→ **Requirement**: Write out the rows below line for line, with no changes.

(Collected data)

begin

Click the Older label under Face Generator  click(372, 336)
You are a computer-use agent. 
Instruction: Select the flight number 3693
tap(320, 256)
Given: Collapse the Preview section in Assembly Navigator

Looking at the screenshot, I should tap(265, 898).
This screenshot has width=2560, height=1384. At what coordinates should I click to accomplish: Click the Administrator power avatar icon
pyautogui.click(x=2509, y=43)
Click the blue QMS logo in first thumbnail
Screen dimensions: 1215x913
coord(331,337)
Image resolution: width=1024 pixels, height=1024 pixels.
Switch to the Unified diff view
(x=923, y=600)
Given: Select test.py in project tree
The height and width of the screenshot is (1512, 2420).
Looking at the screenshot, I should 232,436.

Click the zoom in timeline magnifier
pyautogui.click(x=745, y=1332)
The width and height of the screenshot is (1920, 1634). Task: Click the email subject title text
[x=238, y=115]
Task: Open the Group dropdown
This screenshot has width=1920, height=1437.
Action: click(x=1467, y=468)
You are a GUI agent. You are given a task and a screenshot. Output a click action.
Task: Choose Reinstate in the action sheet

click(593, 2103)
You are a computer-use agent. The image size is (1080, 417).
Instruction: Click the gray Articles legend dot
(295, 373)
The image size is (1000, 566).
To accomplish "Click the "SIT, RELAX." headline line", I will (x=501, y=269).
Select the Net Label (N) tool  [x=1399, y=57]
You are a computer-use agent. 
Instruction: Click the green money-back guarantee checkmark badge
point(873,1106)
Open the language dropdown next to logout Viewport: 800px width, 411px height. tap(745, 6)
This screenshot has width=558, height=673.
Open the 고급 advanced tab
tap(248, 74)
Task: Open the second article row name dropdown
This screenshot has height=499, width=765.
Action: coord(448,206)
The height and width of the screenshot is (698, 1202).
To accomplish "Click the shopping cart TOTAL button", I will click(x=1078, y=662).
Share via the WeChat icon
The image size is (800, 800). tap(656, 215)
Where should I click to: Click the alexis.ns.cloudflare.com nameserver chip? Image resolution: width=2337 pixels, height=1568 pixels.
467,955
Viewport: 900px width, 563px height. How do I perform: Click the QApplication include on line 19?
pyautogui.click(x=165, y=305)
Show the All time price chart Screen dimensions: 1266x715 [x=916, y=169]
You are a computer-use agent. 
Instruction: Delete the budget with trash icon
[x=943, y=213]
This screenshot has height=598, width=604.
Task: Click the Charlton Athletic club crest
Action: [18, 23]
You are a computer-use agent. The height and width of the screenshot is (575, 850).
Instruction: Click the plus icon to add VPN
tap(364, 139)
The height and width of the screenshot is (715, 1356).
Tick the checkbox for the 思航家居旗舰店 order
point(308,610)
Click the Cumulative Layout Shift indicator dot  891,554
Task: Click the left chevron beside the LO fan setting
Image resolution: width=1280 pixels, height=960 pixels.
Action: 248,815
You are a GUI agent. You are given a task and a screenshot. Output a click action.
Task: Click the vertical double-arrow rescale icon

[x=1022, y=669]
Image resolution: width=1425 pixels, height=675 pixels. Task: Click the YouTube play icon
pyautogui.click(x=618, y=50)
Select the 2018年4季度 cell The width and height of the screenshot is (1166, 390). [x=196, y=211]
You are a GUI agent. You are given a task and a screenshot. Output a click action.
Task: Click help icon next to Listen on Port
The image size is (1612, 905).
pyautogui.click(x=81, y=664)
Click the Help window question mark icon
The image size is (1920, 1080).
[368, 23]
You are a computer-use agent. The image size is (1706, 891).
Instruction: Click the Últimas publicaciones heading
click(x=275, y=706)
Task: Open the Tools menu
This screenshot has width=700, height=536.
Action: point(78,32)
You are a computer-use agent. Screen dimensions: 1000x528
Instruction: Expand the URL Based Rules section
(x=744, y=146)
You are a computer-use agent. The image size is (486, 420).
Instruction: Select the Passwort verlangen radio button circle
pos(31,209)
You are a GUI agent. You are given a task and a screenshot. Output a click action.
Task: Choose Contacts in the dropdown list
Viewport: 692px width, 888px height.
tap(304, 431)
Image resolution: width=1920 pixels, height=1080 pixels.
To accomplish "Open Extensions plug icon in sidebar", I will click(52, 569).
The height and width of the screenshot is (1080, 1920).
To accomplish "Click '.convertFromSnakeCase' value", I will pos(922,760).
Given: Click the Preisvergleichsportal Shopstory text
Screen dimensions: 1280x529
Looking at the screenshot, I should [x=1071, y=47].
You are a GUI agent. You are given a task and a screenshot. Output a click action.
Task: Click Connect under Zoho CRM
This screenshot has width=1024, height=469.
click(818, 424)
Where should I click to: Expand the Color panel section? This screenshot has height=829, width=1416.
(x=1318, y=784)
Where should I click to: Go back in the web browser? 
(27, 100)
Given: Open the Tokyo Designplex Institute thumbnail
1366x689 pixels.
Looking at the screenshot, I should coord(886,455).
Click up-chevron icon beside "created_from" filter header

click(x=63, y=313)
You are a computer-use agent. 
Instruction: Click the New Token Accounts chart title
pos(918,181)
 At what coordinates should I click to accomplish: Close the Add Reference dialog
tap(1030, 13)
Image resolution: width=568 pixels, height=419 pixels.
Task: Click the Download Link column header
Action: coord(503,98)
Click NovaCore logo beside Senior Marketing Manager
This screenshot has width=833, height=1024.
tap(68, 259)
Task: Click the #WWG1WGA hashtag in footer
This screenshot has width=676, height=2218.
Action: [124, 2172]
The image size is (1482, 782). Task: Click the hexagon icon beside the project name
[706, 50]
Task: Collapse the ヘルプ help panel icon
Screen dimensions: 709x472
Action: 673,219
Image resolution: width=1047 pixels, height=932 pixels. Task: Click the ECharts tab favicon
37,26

end

→ **Expected answer**:
Click the Older label under Face Generator  click(372, 336)
You are a computer-use agent. 
Instruction: Select the flight number 3693
tap(320, 256)
Given: Collapse the Preview section in Assembly Navigator

Looking at the screenshot, I should tap(265, 898).
This screenshot has width=2560, height=1384. At what coordinates should I click to accomplish: Click the Administrator power avatar icon
pyautogui.click(x=2509, y=43)
Click the blue QMS logo in first thumbnail
Screen dimensions: 1215x913
coord(331,337)
Image resolution: width=1024 pixels, height=1024 pixels.
Switch to the Unified diff view
(x=923, y=600)
Given: Select test.py in project tree
The height and width of the screenshot is (1512, 2420).
Looking at the screenshot, I should 232,436.

Click the zoom in timeline magnifier
pyautogui.click(x=745, y=1332)
The width and height of the screenshot is (1920, 1634). Task: Click the email subject title text
[x=238, y=115]
Task: Open the Group dropdown
This screenshot has width=1920, height=1437.
Action: click(x=1467, y=468)
You are a GUI agent. You are given a task and a screenshot. Output a click action.
Task: Choose Reinstate in the action sheet

click(593, 2103)
You are a computer-use agent. The image size is (1080, 417).
Instruction: Click the gray Articles legend dot
(295, 373)
The image size is (1000, 566).
To accomplish "Click the "SIT, RELAX." headline line", I will (x=501, y=269).
Select the Net Label (N) tool  [x=1399, y=57]
You are a computer-use agent. 
Instruction: Click the green money-back guarantee checkmark badge
point(873,1106)
Open the language dropdown next to logout Viewport: 800px width, 411px height. tap(745, 6)
This screenshot has width=558, height=673.
Open the 고급 advanced tab
tap(248, 74)
Task: Open the second article row name dropdown
This screenshot has height=499, width=765.
Action: coord(448,206)
The height and width of the screenshot is (698, 1202).
To accomplish "Click the shopping cart TOTAL button", I will click(x=1078, y=662).
Share via the WeChat icon
The image size is (800, 800). tap(656, 215)
Where should I click to: Click the alexis.ns.cloudflare.com nameserver chip? Image resolution: width=2337 pixels, height=1568 pixels.
467,955
Viewport: 900px width, 563px height. How do I perform: Click the QApplication include on line 19?
pyautogui.click(x=165, y=305)
Show the All time price chart Screen dimensions: 1266x715 [x=916, y=169]
You are a computer-use agent. 
Instruction: Delete the budget with trash icon
[x=943, y=213]
This screenshot has height=598, width=604.
Task: Click the Charlton Athletic club crest
Action: [18, 23]
You are a computer-use agent. The height and width of the screenshot is (575, 850).
Instruction: Click the plus icon to add VPN
tap(364, 139)
The height and width of the screenshot is (715, 1356).
Tick the checkbox for the 思航家居旗舰店 order
point(308,610)
Click the Cumulative Layout Shift indicator dot  891,554
Task: Click the left chevron beside the LO fan setting
Image resolution: width=1280 pixels, height=960 pixels.
Action: 248,815
You are a GUI agent. You are given a task and a screenshot. Output a click action.
Task: Click the vertical double-arrow rescale icon

[x=1022, y=669]
Image resolution: width=1425 pixels, height=675 pixels. Task: Click the YouTube play icon
pyautogui.click(x=618, y=50)
Select the 2018年4季度 cell The width and height of the screenshot is (1166, 390). [x=196, y=211]
You are a GUI agent. You are given a task and a screenshot. Output a click action.
Task: Click help icon next to Listen on Port
The image size is (1612, 905).
pyautogui.click(x=81, y=664)
Click the Help window question mark icon
The image size is (1920, 1080).
[368, 23]
You are a computer-use agent. The image size is (1706, 891).
Instruction: Click the Últimas publicaciones heading
click(x=275, y=706)
Task: Open the Tools menu
This screenshot has width=700, height=536.
Action: point(78,32)
You are a computer-use agent. Screen dimensions: 1000x528
Instruction: Expand the URL Based Rules section
(x=744, y=146)
You are a computer-use agent. The image size is (486, 420).
Instruction: Select the Passwort verlangen radio button circle
pos(31,209)
You are a GUI agent. You are given a task and a screenshot. Output a click action.
Task: Choose Contacts in the dropdown list
Viewport: 692px width, 888px height.
tap(304, 431)
Image resolution: width=1920 pixels, height=1080 pixels.
To accomplish "Open Extensions plug icon in sidebar", I will click(52, 569).
The height and width of the screenshot is (1080, 1920).
To accomplish "Click '.convertFromSnakeCase' value", I will pos(922,760).
Given: Click the Preisvergleichsportal Shopstory text
Screen dimensions: 1280x529
Looking at the screenshot, I should [x=1071, y=47].
You are a GUI agent. You are given a task and a screenshot. Output a click action.
Task: Click Connect under Zoho CRM
This screenshot has width=1024, height=469.
click(818, 424)
Where should I click to: Expand the Color panel section? This screenshot has height=829, width=1416.
(x=1318, y=784)
Where should I click to: Go back in the web browser? 
(27, 100)
Given: Open the Tokyo Designplex Institute thumbnail
1366x689 pixels.
Looking at the screenshot, I should coord(886,455).
Click up-chevron icon beside "created_from" filter header

click(x=63, y=313)
You are a computer-use agent. 
Instruction: Click the New Token Accounts chart title
pos(918,181)
 At what coordinates should I click to accomplish: Close the Add Reference dialog
tap(1030, 13)
Image resolution: width=568 pixels, height=419 pixels.
Task: Click the Download Link column header
Action: coord(503,98)
Click NovaCore logo beside Senior Marketing Manager
This screenshot has width=833, height=1024.
tap(68, 259)
Task: Click the #WWG1WGA hashtag in footer
This screenshot has width=676, height=2218.
Action: [124, 2172]
The image size is (1482, 782). Task: Click the hexagon icon beside the project name
[706, 50]
Task: Collapse the ヘルプ help panel icon
Screen dimensions: 709x472
Action: 673,219
Image resolution: width=1047 pixels, height=932 pixels. Task: Click the ECharts tab favicon
37,26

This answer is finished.